Born Suspect – NAACP – September 2014: “For more than a century the NAACP has been engaged in the fight for a more fair and effective system of policing in America. Indeed, the first case the Association took on after its inception in 1910 involved defending a sharecropper from an illegal police raid on his farm. And to date, there are more than a dozen national resolutions that emphasize the organization’s commitment to advocate for greater law enforcement accountability. Yet, the recent death of young men of color, including Eric Garner in Staten Island, New York and Michael Brown in Ferguson, Missouri—both unarmed African American men—at the hands of police officers reveals that the battle for justice and accountability continues. In 2012, following the death of teenager Trayvon Martin, and building on the renewed national conversation about racial profiling that ensued as a result of this tragedy, and also on the momentum of decades of advocacy to fight stop-and-frisk abuses in New York City, the NAACP helped leverage a successful collaborative campaign to pass anti-racial profiling and police accountability measures in New York City.

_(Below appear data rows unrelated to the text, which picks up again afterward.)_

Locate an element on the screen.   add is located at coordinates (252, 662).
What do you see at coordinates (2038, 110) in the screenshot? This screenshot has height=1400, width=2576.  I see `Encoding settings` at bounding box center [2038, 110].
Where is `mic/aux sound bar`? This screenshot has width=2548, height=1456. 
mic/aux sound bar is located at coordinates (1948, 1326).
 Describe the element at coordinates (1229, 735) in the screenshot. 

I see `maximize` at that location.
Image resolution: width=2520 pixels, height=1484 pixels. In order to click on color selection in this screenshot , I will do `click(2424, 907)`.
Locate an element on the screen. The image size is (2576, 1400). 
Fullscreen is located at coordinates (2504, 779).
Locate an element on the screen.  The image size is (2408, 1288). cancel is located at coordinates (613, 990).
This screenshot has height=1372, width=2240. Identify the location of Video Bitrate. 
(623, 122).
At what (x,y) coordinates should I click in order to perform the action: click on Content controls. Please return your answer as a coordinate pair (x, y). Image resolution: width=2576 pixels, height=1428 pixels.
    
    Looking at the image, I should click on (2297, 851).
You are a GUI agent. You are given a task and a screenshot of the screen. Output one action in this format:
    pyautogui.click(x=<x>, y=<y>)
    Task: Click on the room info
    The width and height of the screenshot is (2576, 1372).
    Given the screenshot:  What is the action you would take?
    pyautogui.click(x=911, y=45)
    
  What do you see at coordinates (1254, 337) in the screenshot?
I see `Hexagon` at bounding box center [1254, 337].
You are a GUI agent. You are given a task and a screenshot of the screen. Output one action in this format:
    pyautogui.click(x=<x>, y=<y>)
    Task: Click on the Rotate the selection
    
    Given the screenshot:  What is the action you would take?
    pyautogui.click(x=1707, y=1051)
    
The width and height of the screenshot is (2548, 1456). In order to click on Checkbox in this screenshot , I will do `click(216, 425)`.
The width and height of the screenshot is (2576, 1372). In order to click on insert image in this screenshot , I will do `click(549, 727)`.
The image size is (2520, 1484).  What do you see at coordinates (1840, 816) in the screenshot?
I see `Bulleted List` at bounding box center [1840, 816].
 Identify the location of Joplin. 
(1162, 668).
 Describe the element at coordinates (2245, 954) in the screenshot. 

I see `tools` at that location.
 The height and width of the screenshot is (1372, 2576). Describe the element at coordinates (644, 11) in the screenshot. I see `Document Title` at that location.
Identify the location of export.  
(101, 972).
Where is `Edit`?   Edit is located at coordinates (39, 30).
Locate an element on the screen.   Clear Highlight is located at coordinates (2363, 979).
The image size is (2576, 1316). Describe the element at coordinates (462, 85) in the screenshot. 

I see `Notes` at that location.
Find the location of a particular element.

In Born Suspect, the New York campaign is used as a framework to open a dialogue on racial profiling across the country. To do this, the NAACP conducted the most up-to-date analysis of state racial profiling laws, analyzing these policies to ascertain whether they include the necessary components to make these policies effective and enforceable. This analysis found that:
• 20 state laws do not explicitly prohibit racial profiling
• 30 states have some form of racial profiling laws on the books
• 17 state laws ban the use of pretextual traffic stops
• 17 states criminalize violations of their anti-profiling laws
• 3 states allow individuals to seek injunctive relief to stop officers or police departments from racial profiling
• 17 states require mandatory data collection for all stops and searches; 15 require analysis and publication of racial profiling data
• 17 states require the creation of commissions to review and respond to complaints of racial profiling
• No states meet all of the NAACP criteria of an effective racial profiling law.”